Patient characteristics in the two groups were not significantly different. However, treatment changed significantly. The use of concomitant chemotherapy (64 % vs 78 %, p<0.001) and IMRT (86 % vs 100 %, p<0.001) increased, median PTV volume (473 cm3 vs 272 cm3, p<0.001), median MLD (16.4 Gy vs 12.1 Gy, p<0.001) and MHD (8.0 Gy vs 4.5 Gy, p<0.001) decreased. Fig1 shows the HRs for the preART and ART model. The effect size of MLD was equal in both models, but non-significant in ART (both HR=1.53, p=0.009 preART, p=0.094 ART), while a nonsignificant dose effect for MHD was observed only in the ART model (HR= 1.25, p=0.072). Patients treated post-operatively (HR=3.13, p=0.041) or for recurrence after surgery (HR=2.94 (p=0.006)) had a significantly higher risk in preART, but both were non-significant in ART. Patients treated with sequential chemotherapy had a significantly higher risk (HR=5.45, p=0.017) in ART, but were non-significant in pre-ART. The predicted probabilities in both models fit the data set they originated from (Fig2).
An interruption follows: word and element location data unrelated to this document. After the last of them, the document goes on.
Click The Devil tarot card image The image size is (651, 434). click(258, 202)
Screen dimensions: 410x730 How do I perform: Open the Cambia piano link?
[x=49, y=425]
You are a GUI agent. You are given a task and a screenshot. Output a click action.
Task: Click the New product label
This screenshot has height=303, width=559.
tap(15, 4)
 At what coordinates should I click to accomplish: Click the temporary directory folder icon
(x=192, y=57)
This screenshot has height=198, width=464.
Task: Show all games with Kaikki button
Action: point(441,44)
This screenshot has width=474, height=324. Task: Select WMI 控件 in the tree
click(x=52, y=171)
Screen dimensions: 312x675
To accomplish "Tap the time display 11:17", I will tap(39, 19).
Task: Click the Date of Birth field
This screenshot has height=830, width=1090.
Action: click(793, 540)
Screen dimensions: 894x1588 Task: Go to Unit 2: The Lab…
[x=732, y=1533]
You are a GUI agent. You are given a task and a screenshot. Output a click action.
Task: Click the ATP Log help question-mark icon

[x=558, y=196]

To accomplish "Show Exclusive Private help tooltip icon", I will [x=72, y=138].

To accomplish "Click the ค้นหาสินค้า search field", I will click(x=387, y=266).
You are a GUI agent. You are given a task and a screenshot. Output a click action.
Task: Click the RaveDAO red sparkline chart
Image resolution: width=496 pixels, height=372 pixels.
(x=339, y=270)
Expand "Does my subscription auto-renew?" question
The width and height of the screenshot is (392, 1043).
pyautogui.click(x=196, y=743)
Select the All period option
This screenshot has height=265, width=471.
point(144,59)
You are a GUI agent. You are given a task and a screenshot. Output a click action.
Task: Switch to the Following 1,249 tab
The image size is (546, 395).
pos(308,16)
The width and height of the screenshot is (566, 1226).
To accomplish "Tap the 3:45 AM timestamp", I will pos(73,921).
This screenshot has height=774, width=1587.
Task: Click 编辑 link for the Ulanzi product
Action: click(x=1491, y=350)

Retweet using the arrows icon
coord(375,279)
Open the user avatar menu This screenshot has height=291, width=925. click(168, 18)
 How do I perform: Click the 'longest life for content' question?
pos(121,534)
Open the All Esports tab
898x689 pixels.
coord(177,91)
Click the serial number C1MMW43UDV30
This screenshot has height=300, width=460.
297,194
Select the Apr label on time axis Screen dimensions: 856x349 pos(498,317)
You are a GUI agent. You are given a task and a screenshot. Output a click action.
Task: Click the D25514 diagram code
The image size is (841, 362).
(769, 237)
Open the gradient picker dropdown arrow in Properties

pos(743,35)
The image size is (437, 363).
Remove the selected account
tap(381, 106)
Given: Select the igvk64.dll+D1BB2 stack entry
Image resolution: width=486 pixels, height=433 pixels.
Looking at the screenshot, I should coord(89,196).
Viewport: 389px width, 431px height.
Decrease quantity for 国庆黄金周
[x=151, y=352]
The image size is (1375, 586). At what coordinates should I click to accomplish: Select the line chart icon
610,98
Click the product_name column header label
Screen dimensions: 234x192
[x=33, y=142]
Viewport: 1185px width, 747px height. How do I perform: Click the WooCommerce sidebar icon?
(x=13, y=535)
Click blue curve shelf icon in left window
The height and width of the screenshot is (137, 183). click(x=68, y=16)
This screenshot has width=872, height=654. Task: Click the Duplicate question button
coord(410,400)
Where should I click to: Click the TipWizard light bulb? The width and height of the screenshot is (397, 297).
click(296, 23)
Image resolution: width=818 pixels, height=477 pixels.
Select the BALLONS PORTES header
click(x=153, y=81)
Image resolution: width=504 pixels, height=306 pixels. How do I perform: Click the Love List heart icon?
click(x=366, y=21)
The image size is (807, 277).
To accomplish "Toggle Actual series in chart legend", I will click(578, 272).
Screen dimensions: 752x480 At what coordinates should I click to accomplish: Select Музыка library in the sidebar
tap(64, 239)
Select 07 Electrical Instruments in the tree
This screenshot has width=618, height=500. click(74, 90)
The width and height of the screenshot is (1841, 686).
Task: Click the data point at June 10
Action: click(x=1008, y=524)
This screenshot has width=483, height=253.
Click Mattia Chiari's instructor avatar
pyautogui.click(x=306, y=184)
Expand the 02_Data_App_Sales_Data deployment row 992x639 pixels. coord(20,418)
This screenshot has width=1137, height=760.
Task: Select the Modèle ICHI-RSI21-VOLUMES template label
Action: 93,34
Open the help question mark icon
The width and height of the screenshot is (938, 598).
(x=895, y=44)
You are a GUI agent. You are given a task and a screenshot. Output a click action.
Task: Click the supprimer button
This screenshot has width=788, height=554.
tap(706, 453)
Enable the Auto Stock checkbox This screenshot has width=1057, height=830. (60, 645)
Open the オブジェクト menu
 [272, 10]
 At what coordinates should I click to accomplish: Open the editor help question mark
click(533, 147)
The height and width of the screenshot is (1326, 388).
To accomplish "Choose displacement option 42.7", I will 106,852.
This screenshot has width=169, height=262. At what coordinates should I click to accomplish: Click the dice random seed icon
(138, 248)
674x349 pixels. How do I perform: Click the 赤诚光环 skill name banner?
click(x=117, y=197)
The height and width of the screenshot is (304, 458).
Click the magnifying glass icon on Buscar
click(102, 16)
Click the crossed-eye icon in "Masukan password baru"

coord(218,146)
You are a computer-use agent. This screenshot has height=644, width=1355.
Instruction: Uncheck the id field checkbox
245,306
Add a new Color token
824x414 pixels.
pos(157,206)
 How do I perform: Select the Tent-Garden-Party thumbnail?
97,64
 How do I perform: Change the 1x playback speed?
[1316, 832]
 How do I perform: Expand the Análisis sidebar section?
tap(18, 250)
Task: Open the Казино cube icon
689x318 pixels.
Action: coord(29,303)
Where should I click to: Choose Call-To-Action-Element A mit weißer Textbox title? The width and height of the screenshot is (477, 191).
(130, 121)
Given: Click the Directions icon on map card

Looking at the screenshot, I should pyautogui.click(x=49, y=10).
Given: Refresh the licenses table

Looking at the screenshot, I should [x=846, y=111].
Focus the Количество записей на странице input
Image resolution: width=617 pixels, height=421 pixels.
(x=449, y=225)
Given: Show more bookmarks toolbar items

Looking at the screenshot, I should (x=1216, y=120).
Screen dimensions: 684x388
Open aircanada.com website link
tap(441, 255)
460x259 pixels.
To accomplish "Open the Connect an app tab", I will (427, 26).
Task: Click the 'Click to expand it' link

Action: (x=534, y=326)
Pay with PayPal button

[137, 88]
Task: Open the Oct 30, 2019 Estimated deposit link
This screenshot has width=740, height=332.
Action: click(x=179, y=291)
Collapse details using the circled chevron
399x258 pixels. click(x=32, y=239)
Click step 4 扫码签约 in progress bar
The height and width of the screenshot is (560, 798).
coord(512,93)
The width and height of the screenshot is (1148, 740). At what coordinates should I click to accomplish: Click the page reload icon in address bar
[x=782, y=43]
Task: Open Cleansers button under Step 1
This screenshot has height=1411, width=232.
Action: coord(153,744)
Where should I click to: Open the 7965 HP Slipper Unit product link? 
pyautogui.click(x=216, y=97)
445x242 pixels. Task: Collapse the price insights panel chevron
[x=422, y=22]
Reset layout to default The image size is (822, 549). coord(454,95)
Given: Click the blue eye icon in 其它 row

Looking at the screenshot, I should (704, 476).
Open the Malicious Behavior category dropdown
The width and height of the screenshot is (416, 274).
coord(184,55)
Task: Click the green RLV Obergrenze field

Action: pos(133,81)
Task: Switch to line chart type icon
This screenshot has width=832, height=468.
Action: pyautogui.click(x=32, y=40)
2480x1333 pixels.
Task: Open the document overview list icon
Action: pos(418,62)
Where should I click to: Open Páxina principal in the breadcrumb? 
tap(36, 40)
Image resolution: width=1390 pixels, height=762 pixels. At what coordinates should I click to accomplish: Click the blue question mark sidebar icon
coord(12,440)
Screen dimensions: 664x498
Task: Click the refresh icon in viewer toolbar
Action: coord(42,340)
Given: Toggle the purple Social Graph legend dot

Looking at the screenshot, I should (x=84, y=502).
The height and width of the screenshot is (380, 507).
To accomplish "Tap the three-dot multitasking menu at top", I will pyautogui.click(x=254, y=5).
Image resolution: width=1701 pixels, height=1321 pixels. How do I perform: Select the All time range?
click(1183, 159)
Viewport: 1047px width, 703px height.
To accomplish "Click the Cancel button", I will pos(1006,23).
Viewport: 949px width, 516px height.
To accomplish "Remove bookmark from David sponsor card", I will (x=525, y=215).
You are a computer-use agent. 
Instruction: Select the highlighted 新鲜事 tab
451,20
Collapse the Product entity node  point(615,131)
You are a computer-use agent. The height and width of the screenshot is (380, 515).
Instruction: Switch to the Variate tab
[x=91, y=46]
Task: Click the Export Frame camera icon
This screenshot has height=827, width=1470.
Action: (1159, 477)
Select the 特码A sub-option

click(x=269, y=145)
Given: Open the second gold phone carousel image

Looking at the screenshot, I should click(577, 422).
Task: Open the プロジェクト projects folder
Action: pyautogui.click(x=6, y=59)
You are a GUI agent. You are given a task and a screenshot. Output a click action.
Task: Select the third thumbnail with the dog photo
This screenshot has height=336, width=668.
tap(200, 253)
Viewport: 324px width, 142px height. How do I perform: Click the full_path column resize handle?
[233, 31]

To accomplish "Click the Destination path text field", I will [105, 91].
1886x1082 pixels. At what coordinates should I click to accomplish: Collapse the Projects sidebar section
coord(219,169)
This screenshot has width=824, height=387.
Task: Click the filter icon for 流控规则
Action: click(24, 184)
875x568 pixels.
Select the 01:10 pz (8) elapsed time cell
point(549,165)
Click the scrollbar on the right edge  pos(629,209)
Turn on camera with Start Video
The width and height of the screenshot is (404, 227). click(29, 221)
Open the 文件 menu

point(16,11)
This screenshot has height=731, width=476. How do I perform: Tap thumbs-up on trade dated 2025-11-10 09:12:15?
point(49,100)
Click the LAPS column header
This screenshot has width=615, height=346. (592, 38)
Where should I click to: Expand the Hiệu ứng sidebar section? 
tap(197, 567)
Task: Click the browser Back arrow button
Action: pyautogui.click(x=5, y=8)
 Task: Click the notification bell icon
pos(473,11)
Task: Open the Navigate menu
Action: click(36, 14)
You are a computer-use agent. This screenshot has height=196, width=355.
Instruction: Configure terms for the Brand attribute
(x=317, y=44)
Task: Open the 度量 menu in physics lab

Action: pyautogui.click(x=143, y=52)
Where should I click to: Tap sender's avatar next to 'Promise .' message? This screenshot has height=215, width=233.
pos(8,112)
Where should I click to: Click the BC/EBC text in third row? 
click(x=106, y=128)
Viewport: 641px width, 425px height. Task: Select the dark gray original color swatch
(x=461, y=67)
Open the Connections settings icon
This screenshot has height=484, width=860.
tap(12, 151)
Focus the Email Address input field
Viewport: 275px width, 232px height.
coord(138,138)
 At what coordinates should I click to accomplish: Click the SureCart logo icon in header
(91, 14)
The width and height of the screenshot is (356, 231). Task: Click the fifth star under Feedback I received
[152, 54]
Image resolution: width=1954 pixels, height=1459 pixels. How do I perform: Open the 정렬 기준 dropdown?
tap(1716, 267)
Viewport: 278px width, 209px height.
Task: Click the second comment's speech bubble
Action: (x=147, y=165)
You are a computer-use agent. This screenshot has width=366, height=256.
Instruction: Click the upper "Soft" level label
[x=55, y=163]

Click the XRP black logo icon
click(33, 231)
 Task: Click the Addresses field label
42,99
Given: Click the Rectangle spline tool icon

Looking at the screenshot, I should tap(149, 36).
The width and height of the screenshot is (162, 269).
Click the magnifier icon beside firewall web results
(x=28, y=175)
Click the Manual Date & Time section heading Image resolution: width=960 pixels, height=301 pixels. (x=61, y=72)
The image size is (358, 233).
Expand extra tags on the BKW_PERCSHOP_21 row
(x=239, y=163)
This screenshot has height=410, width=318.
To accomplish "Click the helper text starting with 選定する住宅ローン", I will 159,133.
However, the preART model overestimated the probability in the ART group, and the ART model underestimated the probability in the preART group, except for a group of patients with very high predicted probabilities.


Conclusion

The effect of lung dose response was constant across the two groups. Other variables, such as surgery and chemotherapy presented larger variations. While the models fit the cohort they originate from well, they over/underestimated the probability of RP in the respective other cohort. This was possibly caused by the underlying changes in treatment strategies, or by patient selection, and highlights the need for continuous model adaption.